Sunday, October 12, 2014

Year-to-Date Precipitation Update (Oct. 11)

How has aggregate precipitation looked so far in 2014?

Daily Average:

The chart below (Figure 1) shows the long-term daily average precipitation in the Contiguous U.S. along with the 2014 values (through October 5th) in red. In addition, the long-term 10th and 90th percentile lines are shown. In theory, each month should have three days exceed the 90th percentile and three days below the 10th percentile. If you add up the 2014 precipitation, it comes out to 25.25". The long-term average should be 25.52". Therefore, 2014 is just barely below average year-to-date. Nearly two months passed (mid-January to mid-March) without a single day exceeding the 90th percentile.

Perhaps more interesting are the normal and percentile curves. June is the wettest month of the year in the Contiguous U.S. but the winter months have the greatest variability. This is likely a result of summer precipitation occurring as thunderstorms on fewer days (with less spatial coverage) and winter precipitation being more stratiform (less intensity but greater spatial coverage).

The chart in Figure 2 shows the year-to-date daily precipitation averages for Alaska. Similar to Figure 1, the 90th and 10th long-term percentile lines are shown in Figure 2. A large number of days between June 1st and August 15th had precipitation values greater than the 90th percentile. Conversely, the period from mid-March through the end of May saw many days with low precipitation values.The summed daily precipitation values for 2014 are 24% higher than the long-term average. Therefore, we can confidently state that 2014 has been significantly wetter than average in Alaska through October 5th. A note of caution about the Alaska chart (Figure 2). It is not spatially weighted. Areas with a higher density of stations (e.g., Anchorage area, Fairbanks area, and all of Southeast) are disproportionately represented. 

Figure 1. Long-term average daily precipitation for the Contiguous U.S. with 2014 data (though October 5th) shown in red. 90th and 10th long-term percentiles are also shown.

Figure 2. Long-term average daily precipitation for the Alaska with 2014 data (though October 5th) shown in red. 90th and 10th long-term percentiles are also shown.

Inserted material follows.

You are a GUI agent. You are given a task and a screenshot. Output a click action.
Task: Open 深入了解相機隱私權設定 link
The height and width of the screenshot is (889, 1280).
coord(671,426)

The summary snapshot of the year-to-date precipitation is shown in Figure 3. Areas from Texas and Oklahoma westward to California and northward are running far below their annual normal precipitation through October 11th.Throughout the rest of the country, departures from normal are generally nondescript with the exception of portions of Alaska and Hawaii which are significantly wetter than normal. The nationwide leader in year-to-date precipitation departure among WBAN ("first order") stations is Molokai, Hawaii (203% of normal). In second place is Fairbanks, Alaska (179% of normal). The third place station is Twin Falls, Idaho (170% of normal). In last place is Imperial Beach, California (16% of normal). As noted in the earlier section, the nationwide average is only slightly below normal. The average grid cell value in Figure 2 is 98%.

Figure 3. Percentage or normal precipitation though October 11th.